◆ **ФРАГМЕНТ ТЕКСТА**:
::::::
По мере движения спектакля к финалу критерии смещаются окончательно, и всё труднее отделаться от мысли, что риска и смелости требует сегодня... традиционное сценическое мышление. И... о ужас!.. хочется увидеть нечто культурно-академическое, с историческими костюмами, без соломы, зёрен и крыс, забежавших с хутора.

С пространственными казусами и метафорическим разнобоем спектакля «Играем... Шиллера!» вполне можно было бы примириться, если бы само действие вобрало в себя, пусть частично, что-то из шиллеровской трагедии. Потому что смертельный поединок двух королев — это не только борьба за любовников-мужчин, а получается, что так. Текст смонтирован таким образом, что на первый план выходит Елизавета: у Шиллера первой перед зрителями должна появиться Мария (она — героиня, её именем названа пьеса, и законы театра требуют именно её выхода). В спектакле Туминаса Елизавета Неёловой переигрывает Марию Яковлевой во всём, будто забыв о режиссёрских предписаниях. Отдав предпочтение Елизавете, оставив ей достаточно сценического времени, постановщик тем не менее будто намеренно мешает актрисе; то в упомянутой сцене с бокалами, то в заведомо цитатном эпизоде облачения. Трудно понять — то ли это намеренное цитирование (на грани пародии) вошедшего во все учебники по режиссуре облачения папы в брехтовской «Жизни Галилея», то ли случайное, то ли это ирония (можно предположить) в адрес традиционного костюмного театра. А может, ни то, ни другое, ни третье — так, произвольный штрих.

С лёгкой руки Фридриха Дюрренматта словосочетание «играем имярек» (у Дюрренматта, как известно, играли Стриндберга) гуляет по афишам городов мира, позволяя создавать тотально свободные сценические версии известных пьес. Собственно говоря, спектакль — это не идея, а текст — пытался мне внушить молодой коллега, не совсем точно цитируя Ролана Барта. Другой коллега дал понять, что поиски идеи и смысла, а также соответствия сценического действия имени автора, с которым экспериментируют, — это неизжитое гегельянство и запоздалое шестидесятничество. Ныне постановщик предлагает действо-зрелище, в котором все компоненты ведут между собой диалог, и эта система замкнута; ей что Шиллер, что Сорокин — всё едино.
::::::
◆ **ИСХОДНЫЕ ДАННЫЕ**:
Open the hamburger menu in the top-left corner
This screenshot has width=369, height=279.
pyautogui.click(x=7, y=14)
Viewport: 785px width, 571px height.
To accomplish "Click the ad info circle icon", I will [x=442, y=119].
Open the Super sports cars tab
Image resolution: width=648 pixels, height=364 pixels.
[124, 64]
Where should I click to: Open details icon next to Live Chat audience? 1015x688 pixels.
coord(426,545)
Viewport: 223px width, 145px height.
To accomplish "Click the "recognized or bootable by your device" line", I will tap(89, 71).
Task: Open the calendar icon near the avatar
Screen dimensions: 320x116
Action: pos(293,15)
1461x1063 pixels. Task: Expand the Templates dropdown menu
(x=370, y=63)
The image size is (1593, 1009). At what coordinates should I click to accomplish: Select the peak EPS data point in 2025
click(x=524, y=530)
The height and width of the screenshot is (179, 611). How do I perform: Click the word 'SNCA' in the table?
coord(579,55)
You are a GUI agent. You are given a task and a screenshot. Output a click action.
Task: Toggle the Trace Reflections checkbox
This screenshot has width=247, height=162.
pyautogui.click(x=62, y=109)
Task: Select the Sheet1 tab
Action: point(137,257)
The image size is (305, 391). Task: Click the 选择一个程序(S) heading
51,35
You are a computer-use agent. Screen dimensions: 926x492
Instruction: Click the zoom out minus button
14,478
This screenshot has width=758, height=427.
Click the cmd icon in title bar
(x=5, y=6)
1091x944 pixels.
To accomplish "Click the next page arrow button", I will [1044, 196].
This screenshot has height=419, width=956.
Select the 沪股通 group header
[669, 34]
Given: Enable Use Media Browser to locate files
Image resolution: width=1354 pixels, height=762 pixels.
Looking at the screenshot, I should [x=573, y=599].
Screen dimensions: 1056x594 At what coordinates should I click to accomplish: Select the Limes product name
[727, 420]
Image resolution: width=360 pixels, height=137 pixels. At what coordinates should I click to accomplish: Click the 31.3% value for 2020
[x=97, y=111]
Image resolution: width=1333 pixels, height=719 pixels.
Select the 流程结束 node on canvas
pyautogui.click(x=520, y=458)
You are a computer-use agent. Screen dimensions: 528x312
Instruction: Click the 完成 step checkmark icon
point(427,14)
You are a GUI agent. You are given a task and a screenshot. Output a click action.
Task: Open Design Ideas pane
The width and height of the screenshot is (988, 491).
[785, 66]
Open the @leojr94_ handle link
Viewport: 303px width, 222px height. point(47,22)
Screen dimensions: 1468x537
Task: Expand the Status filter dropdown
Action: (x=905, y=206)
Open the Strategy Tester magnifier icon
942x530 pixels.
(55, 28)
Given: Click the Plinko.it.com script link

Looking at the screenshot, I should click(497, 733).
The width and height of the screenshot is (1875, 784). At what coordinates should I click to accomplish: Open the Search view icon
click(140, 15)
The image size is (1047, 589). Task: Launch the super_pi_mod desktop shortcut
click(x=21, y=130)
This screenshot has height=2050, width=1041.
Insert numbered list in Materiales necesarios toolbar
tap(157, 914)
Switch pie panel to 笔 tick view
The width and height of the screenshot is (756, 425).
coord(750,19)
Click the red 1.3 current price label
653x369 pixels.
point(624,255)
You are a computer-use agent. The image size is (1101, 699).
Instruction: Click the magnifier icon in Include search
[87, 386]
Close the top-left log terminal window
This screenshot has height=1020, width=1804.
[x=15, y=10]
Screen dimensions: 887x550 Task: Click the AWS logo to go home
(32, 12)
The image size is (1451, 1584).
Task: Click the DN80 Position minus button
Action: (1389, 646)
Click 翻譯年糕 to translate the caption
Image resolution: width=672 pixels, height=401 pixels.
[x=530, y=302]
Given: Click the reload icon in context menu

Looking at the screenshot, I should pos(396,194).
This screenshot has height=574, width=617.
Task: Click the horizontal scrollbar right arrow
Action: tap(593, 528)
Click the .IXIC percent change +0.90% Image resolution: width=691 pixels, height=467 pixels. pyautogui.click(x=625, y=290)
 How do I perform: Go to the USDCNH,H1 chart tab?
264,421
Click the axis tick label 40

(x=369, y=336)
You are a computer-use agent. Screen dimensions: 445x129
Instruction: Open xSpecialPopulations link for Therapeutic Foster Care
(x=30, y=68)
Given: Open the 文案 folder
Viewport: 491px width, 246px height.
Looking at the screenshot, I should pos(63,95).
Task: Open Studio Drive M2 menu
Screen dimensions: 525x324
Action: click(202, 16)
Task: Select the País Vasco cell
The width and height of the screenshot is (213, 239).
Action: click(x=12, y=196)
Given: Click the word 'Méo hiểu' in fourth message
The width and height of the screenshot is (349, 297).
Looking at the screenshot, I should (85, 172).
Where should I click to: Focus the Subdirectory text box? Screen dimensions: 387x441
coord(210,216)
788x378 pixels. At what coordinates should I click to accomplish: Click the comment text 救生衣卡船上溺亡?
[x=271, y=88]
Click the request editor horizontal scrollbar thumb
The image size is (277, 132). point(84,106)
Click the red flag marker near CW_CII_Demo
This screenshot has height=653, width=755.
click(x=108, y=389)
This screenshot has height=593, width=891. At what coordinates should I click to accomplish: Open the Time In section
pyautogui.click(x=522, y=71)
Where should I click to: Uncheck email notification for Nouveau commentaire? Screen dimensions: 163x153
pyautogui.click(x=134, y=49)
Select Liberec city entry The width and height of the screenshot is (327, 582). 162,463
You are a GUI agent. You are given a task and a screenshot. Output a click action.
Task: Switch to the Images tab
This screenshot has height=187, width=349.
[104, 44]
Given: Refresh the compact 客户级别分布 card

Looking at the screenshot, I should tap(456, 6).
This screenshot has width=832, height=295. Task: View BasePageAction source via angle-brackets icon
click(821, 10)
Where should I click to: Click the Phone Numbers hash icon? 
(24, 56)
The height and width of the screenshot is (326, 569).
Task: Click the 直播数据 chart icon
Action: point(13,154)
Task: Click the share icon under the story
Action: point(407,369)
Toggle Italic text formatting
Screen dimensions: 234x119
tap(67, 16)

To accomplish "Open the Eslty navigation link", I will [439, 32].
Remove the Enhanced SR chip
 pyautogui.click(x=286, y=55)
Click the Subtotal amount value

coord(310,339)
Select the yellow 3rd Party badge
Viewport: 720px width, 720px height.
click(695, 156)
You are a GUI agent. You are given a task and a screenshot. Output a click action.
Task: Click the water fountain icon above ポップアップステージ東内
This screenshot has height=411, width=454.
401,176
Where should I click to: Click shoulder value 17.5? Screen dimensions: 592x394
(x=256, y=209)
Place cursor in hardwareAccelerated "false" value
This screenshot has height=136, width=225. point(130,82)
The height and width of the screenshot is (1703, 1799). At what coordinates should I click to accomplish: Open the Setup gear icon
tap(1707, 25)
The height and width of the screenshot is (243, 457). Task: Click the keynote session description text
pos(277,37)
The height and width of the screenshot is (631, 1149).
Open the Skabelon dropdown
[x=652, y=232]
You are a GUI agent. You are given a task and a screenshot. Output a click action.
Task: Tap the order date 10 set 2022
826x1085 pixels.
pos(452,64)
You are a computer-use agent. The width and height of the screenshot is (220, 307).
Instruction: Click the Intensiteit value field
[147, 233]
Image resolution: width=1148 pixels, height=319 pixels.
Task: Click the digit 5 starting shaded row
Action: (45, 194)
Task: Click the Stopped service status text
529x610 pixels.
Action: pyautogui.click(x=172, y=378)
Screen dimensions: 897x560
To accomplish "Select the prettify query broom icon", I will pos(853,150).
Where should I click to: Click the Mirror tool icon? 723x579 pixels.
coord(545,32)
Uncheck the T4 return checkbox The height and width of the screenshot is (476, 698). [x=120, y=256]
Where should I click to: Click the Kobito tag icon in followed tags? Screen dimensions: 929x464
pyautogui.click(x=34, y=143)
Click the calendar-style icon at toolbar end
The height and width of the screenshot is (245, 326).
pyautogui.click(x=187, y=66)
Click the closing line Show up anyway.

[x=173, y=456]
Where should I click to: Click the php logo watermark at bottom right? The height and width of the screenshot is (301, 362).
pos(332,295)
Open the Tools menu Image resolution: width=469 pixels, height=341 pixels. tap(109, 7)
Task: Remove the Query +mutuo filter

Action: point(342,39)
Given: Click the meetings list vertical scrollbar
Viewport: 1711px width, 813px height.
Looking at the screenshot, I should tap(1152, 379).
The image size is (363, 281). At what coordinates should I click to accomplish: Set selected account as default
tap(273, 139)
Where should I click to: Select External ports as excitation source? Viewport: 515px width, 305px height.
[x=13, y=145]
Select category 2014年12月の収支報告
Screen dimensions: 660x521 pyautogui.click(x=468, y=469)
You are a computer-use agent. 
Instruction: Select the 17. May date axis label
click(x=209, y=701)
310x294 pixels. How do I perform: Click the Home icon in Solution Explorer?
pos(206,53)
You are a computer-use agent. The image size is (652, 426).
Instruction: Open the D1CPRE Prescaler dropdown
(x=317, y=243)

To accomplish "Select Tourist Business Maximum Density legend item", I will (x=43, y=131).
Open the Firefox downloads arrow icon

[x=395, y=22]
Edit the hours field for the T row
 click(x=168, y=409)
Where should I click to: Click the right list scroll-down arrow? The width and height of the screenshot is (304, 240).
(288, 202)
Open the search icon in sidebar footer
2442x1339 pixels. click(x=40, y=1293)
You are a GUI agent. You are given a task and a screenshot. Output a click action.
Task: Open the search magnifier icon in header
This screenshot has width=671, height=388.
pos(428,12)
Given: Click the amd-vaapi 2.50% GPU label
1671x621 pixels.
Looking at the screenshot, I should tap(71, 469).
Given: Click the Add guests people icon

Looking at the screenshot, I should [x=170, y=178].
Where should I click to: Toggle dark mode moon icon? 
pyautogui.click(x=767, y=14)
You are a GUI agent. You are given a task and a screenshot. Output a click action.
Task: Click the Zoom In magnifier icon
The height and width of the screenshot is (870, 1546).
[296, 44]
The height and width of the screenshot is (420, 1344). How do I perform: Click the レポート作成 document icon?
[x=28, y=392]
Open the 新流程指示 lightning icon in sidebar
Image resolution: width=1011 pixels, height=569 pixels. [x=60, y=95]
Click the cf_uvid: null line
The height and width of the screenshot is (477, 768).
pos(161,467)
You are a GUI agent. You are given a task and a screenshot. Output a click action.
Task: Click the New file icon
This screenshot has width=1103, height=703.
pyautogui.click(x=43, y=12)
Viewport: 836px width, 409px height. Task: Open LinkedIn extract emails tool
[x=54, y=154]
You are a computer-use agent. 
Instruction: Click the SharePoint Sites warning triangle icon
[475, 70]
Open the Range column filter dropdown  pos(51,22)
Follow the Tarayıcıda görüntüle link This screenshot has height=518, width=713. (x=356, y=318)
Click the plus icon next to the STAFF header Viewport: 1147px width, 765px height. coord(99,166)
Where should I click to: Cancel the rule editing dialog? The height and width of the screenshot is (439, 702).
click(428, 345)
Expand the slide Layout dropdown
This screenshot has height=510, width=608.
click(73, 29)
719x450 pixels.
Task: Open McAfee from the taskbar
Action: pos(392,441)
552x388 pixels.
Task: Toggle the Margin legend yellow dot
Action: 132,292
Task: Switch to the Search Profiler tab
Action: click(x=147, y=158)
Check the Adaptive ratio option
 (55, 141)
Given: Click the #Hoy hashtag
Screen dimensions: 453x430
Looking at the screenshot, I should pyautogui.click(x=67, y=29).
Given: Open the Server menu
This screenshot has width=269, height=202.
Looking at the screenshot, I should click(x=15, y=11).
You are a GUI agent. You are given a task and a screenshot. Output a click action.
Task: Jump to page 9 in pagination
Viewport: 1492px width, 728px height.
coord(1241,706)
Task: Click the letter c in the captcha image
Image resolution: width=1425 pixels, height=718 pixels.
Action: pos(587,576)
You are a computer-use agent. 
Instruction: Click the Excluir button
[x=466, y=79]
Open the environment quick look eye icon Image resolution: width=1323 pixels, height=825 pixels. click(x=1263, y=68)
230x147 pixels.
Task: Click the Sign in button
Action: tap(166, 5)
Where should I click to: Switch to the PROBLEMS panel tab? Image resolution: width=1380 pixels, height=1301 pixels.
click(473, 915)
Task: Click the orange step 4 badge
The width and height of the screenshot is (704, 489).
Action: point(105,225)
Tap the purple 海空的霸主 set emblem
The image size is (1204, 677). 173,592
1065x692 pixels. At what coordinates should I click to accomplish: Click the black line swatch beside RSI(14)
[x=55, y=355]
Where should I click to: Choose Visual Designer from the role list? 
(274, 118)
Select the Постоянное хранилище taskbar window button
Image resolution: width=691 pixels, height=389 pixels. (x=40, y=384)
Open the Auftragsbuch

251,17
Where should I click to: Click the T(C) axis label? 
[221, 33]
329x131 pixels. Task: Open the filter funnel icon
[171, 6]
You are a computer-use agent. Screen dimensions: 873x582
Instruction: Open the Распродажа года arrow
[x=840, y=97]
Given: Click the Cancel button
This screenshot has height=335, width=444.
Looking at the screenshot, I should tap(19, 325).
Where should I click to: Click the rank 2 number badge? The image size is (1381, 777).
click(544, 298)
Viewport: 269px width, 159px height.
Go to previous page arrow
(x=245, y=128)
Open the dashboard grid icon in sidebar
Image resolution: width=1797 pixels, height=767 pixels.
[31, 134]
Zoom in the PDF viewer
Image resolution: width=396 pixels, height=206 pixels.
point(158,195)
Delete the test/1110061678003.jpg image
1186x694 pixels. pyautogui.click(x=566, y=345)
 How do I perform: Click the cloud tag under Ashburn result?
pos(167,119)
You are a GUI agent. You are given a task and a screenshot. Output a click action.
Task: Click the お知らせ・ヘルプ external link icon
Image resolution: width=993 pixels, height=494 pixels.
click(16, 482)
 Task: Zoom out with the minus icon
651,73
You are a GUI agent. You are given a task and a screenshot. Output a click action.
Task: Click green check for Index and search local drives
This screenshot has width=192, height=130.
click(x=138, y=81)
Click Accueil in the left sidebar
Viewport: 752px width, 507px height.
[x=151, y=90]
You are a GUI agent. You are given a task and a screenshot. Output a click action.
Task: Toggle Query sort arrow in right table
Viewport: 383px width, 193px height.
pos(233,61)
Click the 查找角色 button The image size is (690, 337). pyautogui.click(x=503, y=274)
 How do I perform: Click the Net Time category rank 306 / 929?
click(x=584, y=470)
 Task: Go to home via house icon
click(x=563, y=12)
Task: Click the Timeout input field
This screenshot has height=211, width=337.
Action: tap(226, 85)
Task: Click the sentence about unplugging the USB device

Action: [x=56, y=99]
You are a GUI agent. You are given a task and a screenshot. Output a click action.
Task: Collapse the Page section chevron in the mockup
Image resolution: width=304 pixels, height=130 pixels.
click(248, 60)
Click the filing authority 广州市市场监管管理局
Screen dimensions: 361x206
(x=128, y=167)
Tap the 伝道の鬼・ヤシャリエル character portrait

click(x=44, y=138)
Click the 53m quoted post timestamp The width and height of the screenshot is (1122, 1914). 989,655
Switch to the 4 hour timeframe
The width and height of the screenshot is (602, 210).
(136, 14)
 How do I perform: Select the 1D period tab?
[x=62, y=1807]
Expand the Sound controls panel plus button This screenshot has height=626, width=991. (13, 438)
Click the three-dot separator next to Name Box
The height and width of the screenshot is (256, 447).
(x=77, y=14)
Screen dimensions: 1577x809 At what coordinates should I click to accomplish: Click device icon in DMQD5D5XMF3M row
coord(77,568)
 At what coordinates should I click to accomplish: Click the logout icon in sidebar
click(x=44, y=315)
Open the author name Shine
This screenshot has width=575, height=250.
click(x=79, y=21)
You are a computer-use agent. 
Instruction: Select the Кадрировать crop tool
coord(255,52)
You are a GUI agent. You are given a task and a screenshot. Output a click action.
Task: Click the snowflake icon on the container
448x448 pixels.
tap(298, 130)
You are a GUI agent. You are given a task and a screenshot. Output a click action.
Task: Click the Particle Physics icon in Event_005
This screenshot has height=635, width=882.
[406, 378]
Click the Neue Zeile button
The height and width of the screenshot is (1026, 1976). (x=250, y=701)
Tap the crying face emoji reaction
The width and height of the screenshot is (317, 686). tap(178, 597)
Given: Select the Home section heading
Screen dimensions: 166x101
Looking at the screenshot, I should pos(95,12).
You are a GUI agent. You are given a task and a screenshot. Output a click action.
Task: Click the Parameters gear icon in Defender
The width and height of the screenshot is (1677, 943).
::::::
◆ **ЗАДАНИЕ**: Изложите кратким списком абзац фрагмента текста, который начинается словами «С лёгкой руки Фридриха Дюрренматта». Сохраните его основные факты.

◆ **РЕЗУЛЬТАТ**:
- Формула «играем имярек» пошла от Фридриха Дюрренматта, у которого играли Стриндберга. Теперь она встречается на афишах по всему миру и позволяет создавать полностью свободные сценические версии известных пьес.
- Молодой коллега, не совсем точно цитируя Ролана Барта, убеждал автора, что спектакль — это не идея, а текст.
- Другой коллега назвал неизжитым гегельянством и запоздалым шестидесятничеством поиски идеи и смысла, а также соответствия сценического действия имени автора.
- Сегодня постановщик предлагает действо-зрелище, в котором все компоненты ведут диалог друг с другом. Эта система замкнута, и для неё нет разницы между Шиллером и Сорокиным.